ALL NIPPON PRODUCERS ASSOCIATON
会員年男・年女  各世代代表抱負を語る
大正8年生 笹井 英男
 新年あけましておめでとうございます。  今年のえとは 「羊」 昨年十一月協会の事務局より新春の会報に恒例の年男年頭の所感をとの要請になに気なくお受けしたものの、 この羊めは八十三才の老羊爺、 今更年男でもあるまいと後悔してもあとの祭。 勇をこして羊君にあやかって今年こそ業界の活性化にと周囲を見廻しても外貨、 外貨の圧力に他産業と同様、 例えば新聞の映画興行案内の劇場の大半は洋画に占拠され邦画の上映館は細々と数える程、 又TV界ドラマ部門も何かもう一つ活性化が見られない現状、 そこにゆくと、 わが羊君、 八千年の昔から家畜としても織物の原料、 良質の食肉、 そして皮、 油と我々人間に大くの貢献をしてくれているのです。 せめてこの羊君のパワーにあやかり、 正月は旨い羊肉とビールで乾杯、 新たなる制作意欲と業界の活性化の為に頑張りましょう。 但し羊頭狗肉にならないで下さい。

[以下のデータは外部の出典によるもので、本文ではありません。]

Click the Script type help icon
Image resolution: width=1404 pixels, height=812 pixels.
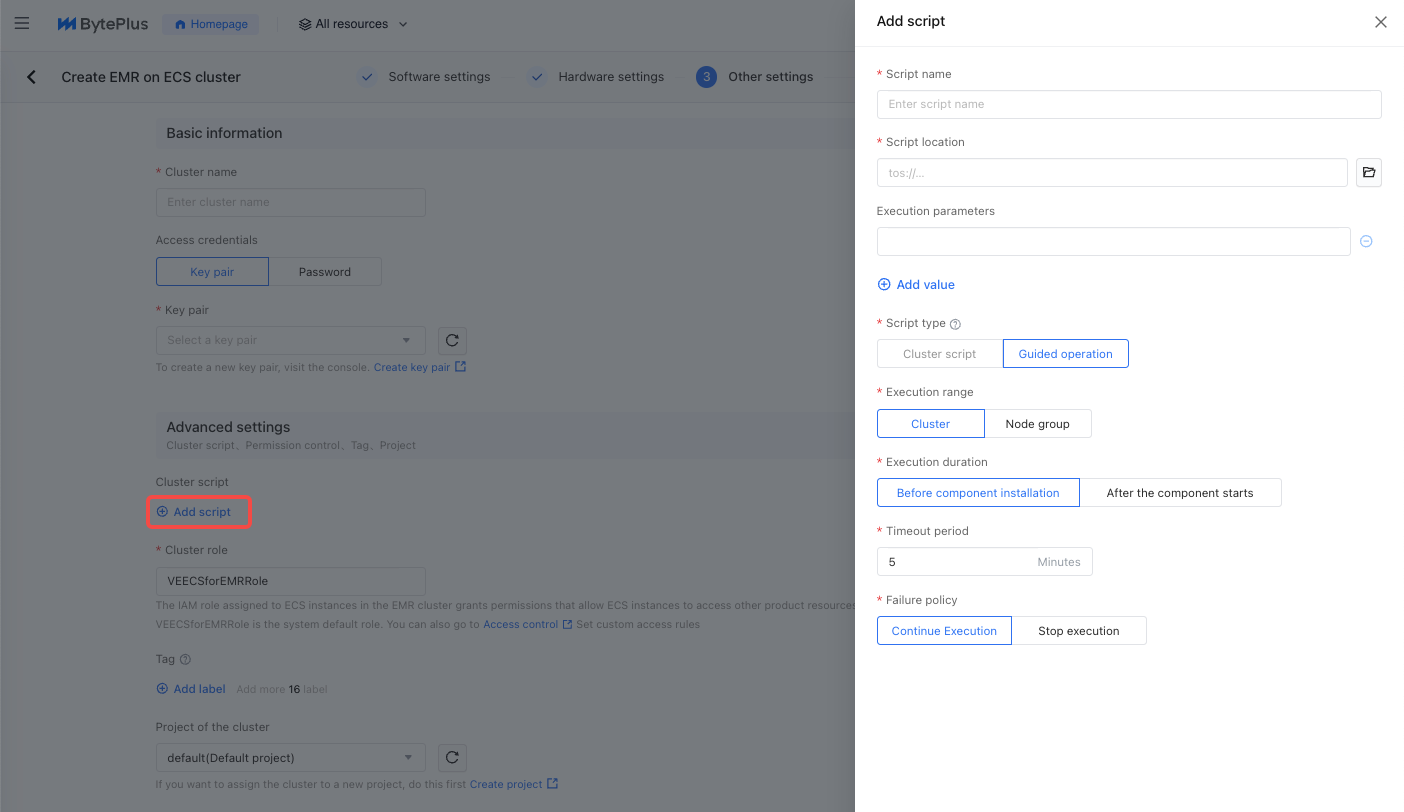pyautogui.click(x=955, y=324)
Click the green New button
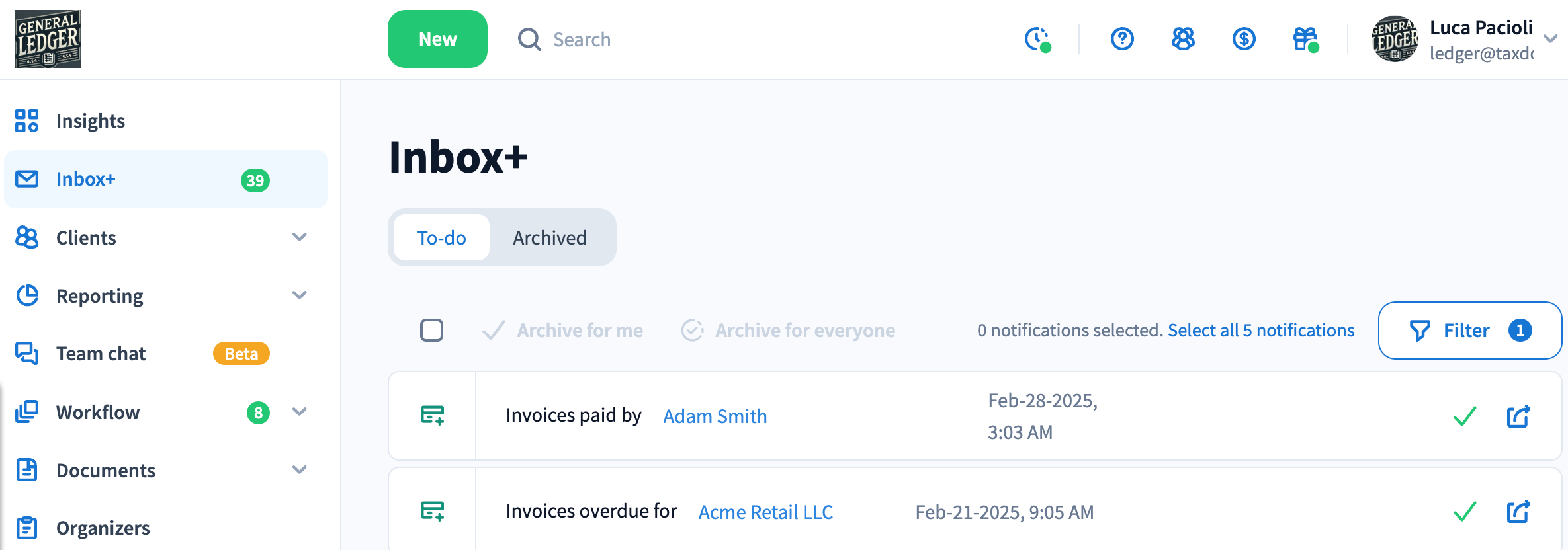 437,39
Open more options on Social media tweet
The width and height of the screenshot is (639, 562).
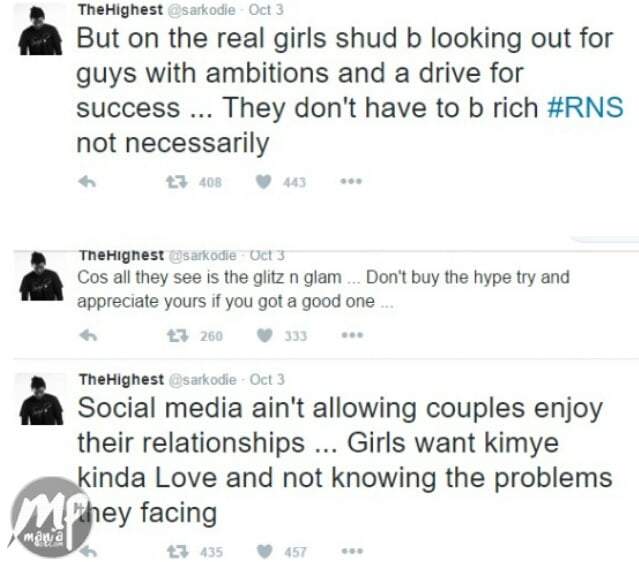pyautogui.click(x=352, y=551)
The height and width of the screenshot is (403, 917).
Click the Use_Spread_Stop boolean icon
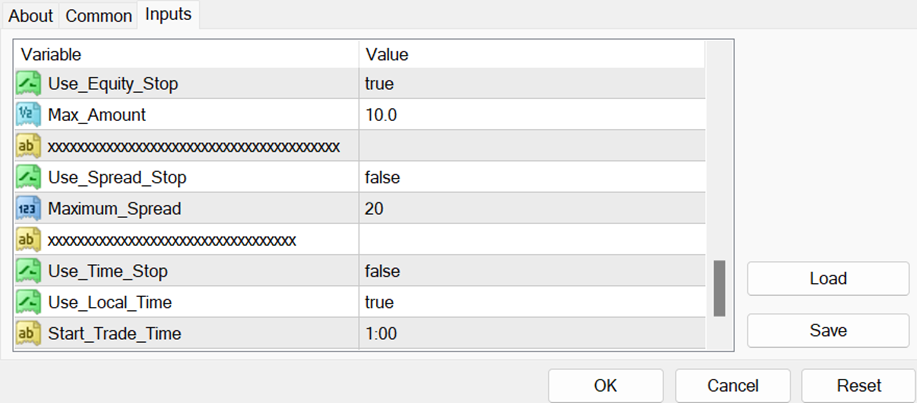click(x=28, y=178)

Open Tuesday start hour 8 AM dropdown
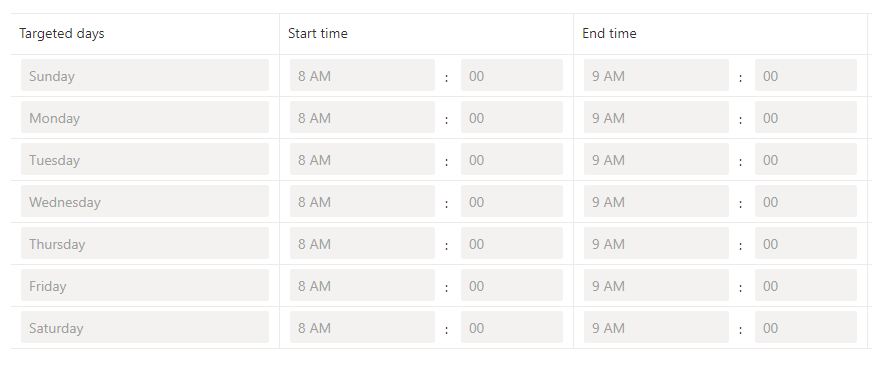pyautogui.click(x=362, y=159)
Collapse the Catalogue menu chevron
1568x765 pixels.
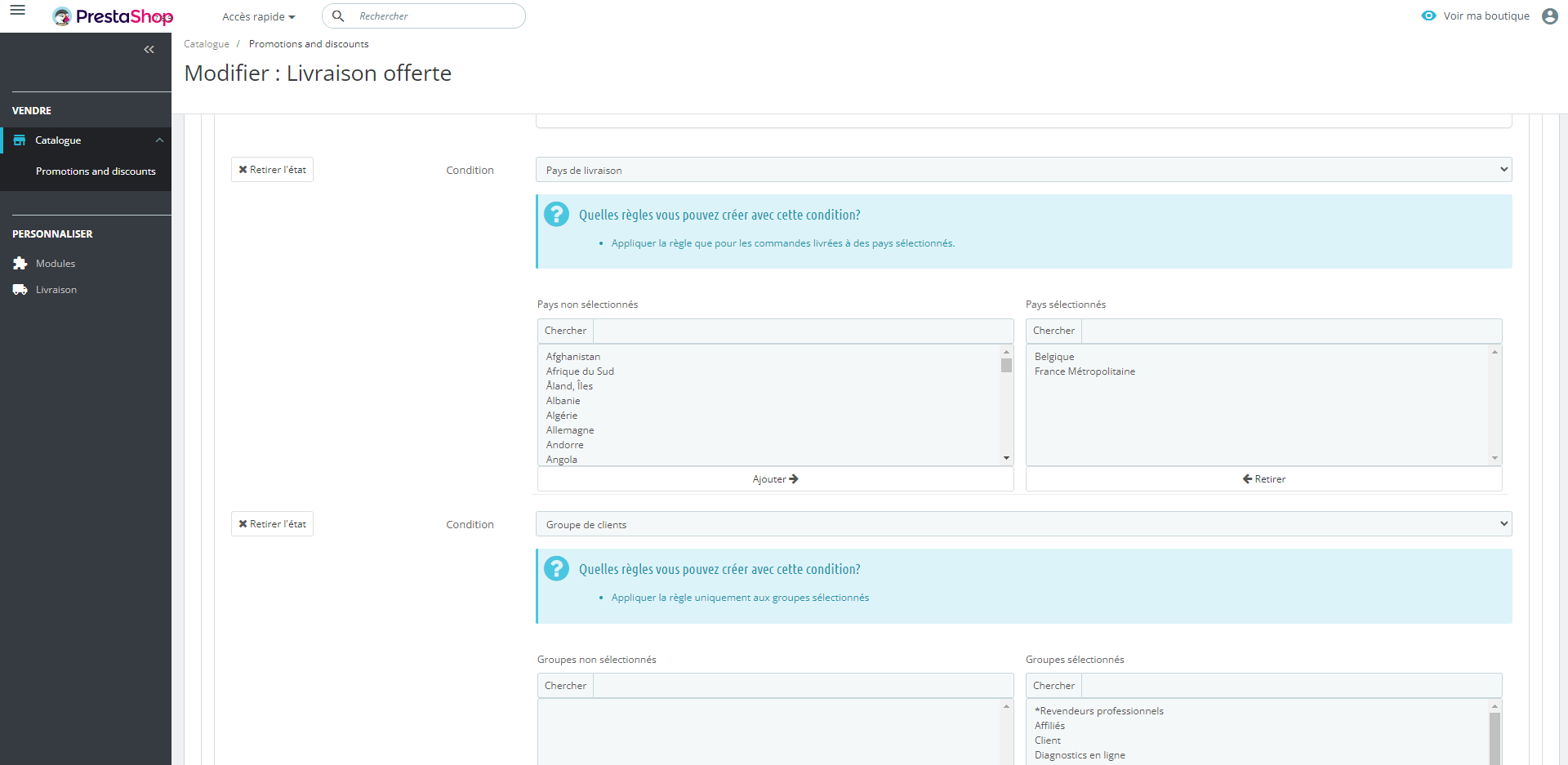coord(159,140)
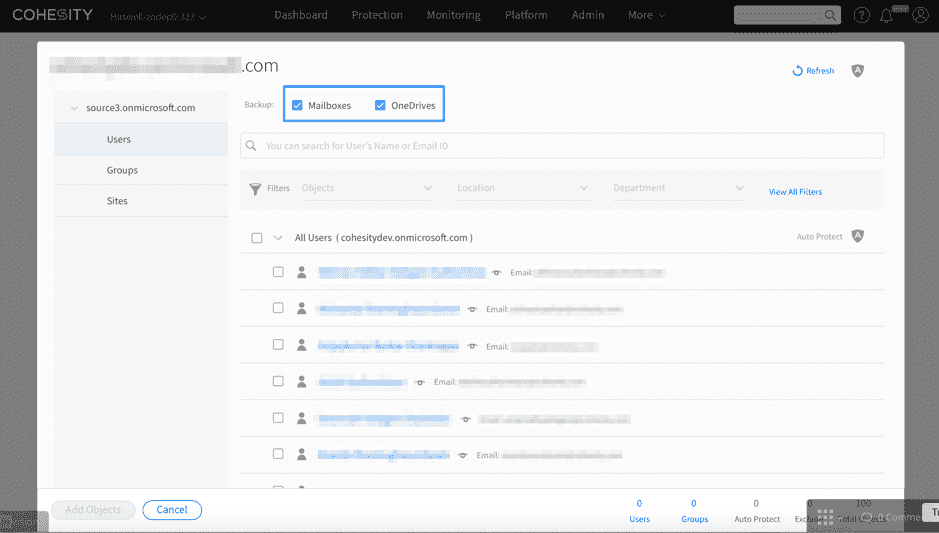Click the user name or email search field
939x533 pixels.
point(570,146)
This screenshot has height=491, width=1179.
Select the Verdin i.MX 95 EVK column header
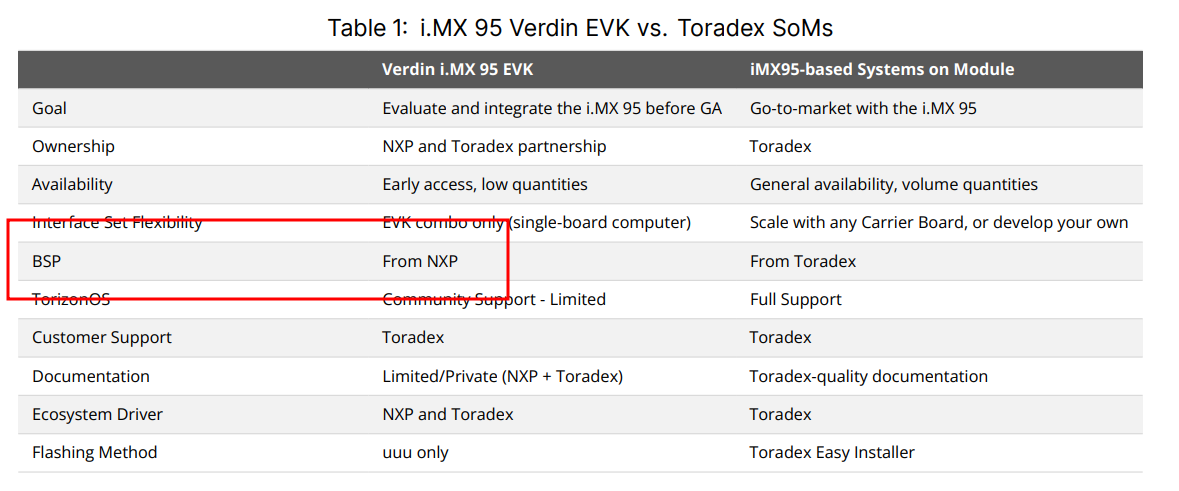[x=465, y=69]
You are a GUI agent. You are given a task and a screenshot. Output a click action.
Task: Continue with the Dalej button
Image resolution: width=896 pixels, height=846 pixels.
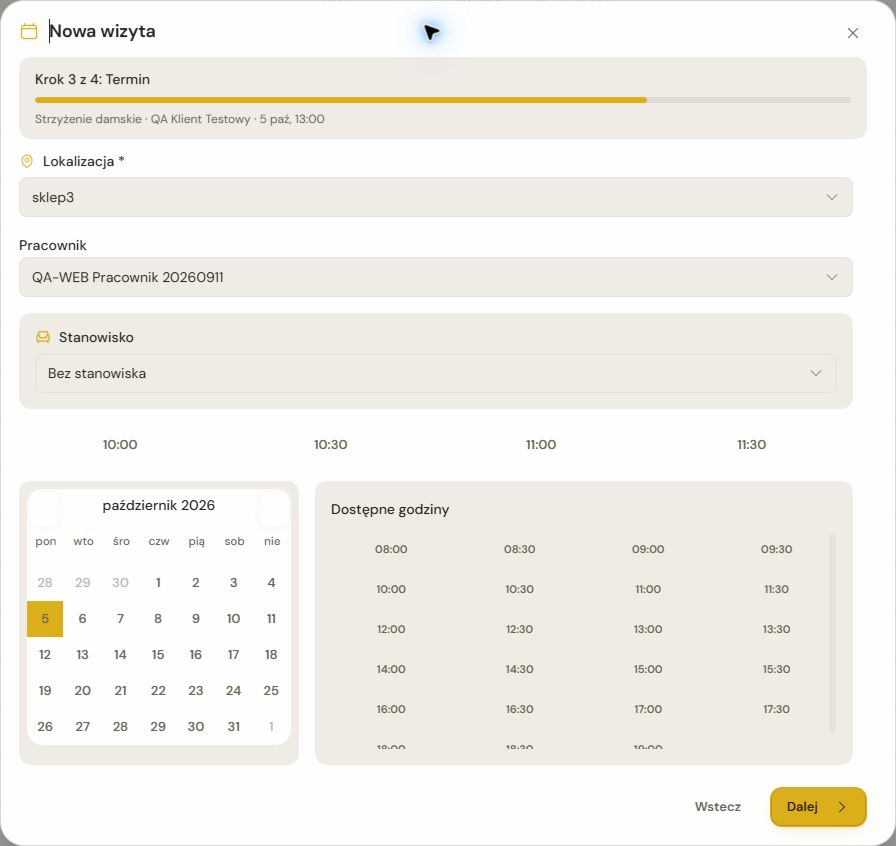(818, 807)
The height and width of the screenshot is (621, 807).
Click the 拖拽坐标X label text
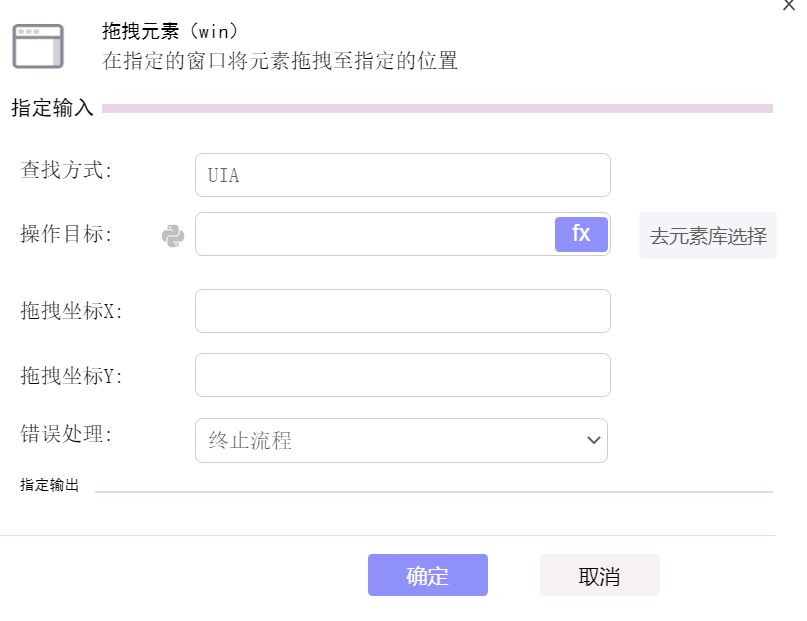point(72,311)
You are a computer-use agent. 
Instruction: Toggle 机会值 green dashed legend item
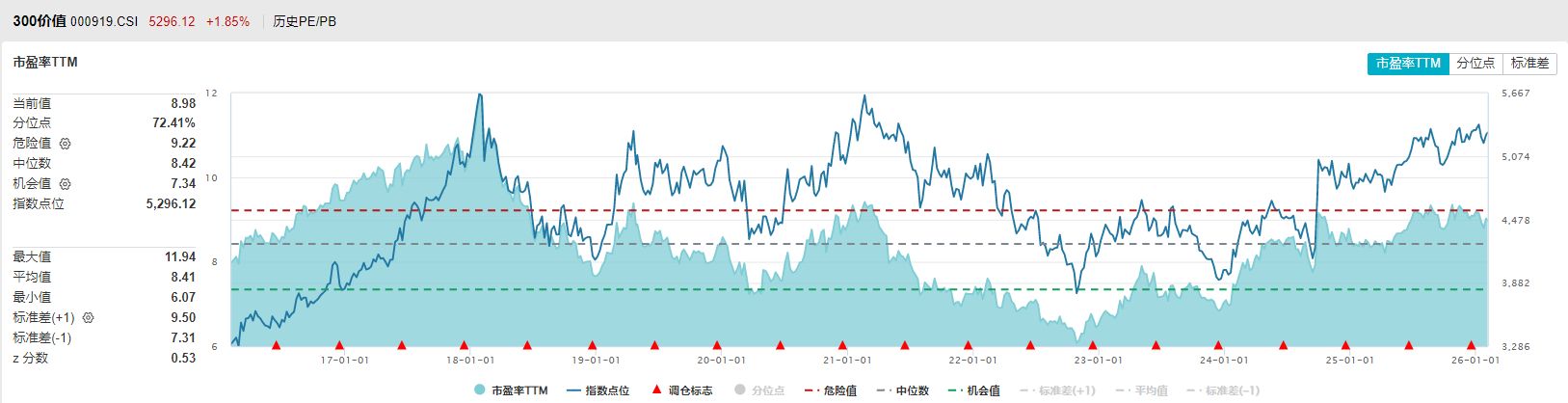pos(973,390)
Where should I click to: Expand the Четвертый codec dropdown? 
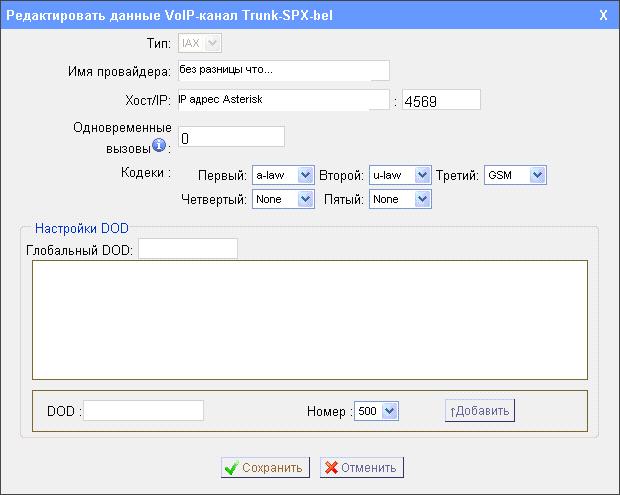(283, 199)
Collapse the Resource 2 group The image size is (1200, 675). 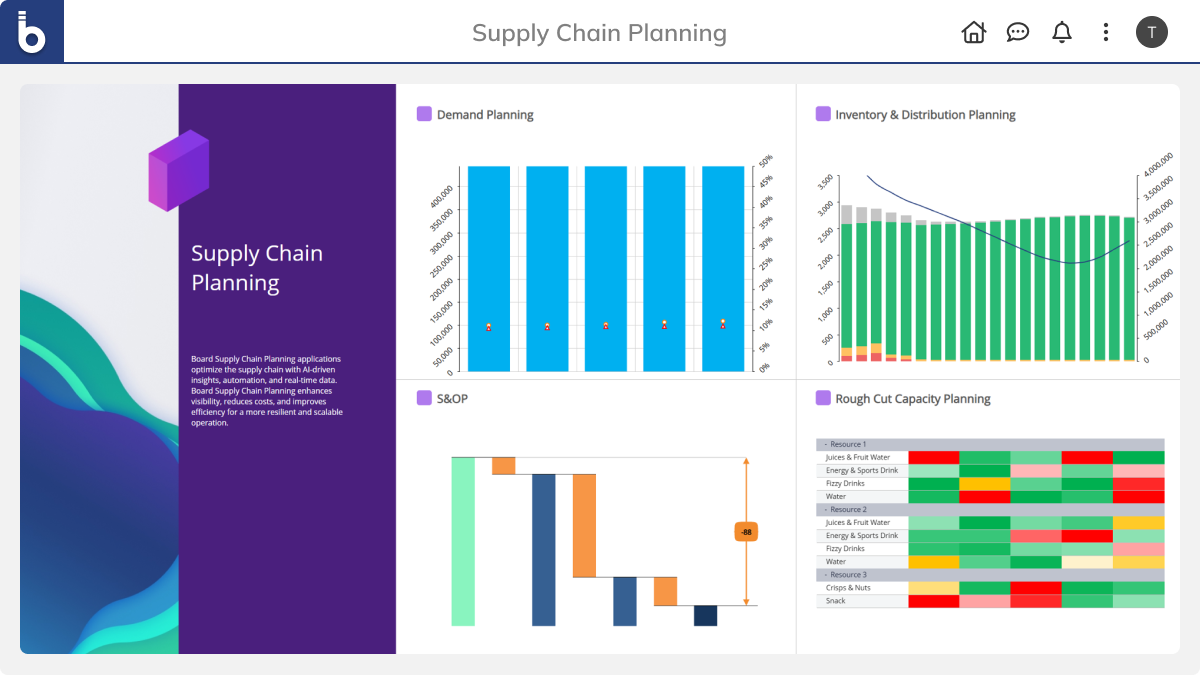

昭和6年生 アスミック・エースエンタテインメント (株)
(株) プロデューサーズ アカデミア 会長
原 正人
 21世紀まで生き延びるなどとは考えもしなかった。 戦後の貧困と廃墟の名残りが色濃い学生時代に、 長い病床生活を送った半人前の体力で、 とにもかくにも自己流の仕事のやり方で今日まで生きてこられたのが我乍ら不思議である。 考えられるとすれば、 これは映画の魔力に相違ない。 若い世代とつきあい、 観客でいっぱいの映画館でもらったエネルギーが私をここまで引っ張ってきてくれたのだと思う。
 すばらしい監督や俳優、 スタッフと出逢い、 彼らと一緒に映画をつくり、 それを観客にとどける。 資金調達のしんどさも、 現場の苦労も、 満員の劇場の初日に立てば、 いっぺんに吹っ飛ぶ。 プロデューサー業の醍醐味であろう。 資金を預けてくれた出資者、 我ら作り手たち。 そして配給・劇場・観客。 みんなが納得して喜んでくれる映画づくりのリーダー、 プロデューサーがもっと力を持ち、 光があたる時代が今やってきている。 日本映画にこだわって、 もう少しの間生きて、 その時代を見てみたい。
 いつの間にか欲深老人になってきたか?これはヤバイぞ!

昭和18年生 テレビ朝日 エグゼクティブプロデューサー
一杉 丈夫
 小さい頃から絵は下手だが、 描くのは好きだった私にとって、 ふと覚えた油絵は真に便利であった。 素人には出来栄えが気に入らなければ、 暫く経った後、 また塗り潰して重ね塗りが利くからだ。 35年前、 目くるめく番組を夢みて局に入った時、 油絵描きをそのまま持ち込んだ気がする。 分析も調査も科学的根拠もなく、 スタートはいつも、 これオモシロソウ、 これ泣けちゃう、 視聴率はいただきダ…と夢をみつつ勘を頼りのそれで、 或る時はドラマに、 或る時はバラエティーに、 ワイドショーもニュース番組も 「追いかけるのはいつも人間」 を信じて、 素人のキャンバスは塗り潰しと塗り直しを繰り返しながら突き進んだと思う。
 60歳。 晩節を汚さないようにと他人は言う。 そろそろ格好良く一筆描きでサラサラにスタイルを変えられたらと思うけど、 5回目の年男となる今年も、 同じ様にダサイ油絵を描くしかない。 新しいキャンバスも塗り重ねれば何とか成るを信じて…。

昭和30年生 NHKエンタープライズ21
エグゼクティブプロデューサー
阿部 康彦
 昨年富良野塾出身の吉田紀子さんと 『抱きしめたい』 という単発ドラマでご一緒した。 私が学生のとき通った放送作家教室にゲストで倉本先生が来たので、 自分の 『前略おふくろ様』 シナリオ本にサインをいただき、 そんなこんなでテレビ局に入った事をお話した。
 おととし家のフジのCSらしきチャンネルでたまたまあの 『6羽のかもめ』 の最終回にひさびさに遭遇して (「さらばテレビジョン」 というサブタイだったか)、 テレビにワクワクしドラマの仕事がしたくてたまらなかったころにタイムスリップした気持ちがした。
 パソコンや携帯電話につかっている若い人たちのテレビへの感覚はこれまでと同じではないし、 もっと時代の色は変わりゆくに違いない。 でも、 私がそうであったようにテレビがゾクゾクする夢であり、 ドキンとさせる現実であり、 そして人の思いを大きく揺さぶる宝の箱であることは誰にでも伝わるはずだと今、 あらためて念じて、 ドラマを作りたい。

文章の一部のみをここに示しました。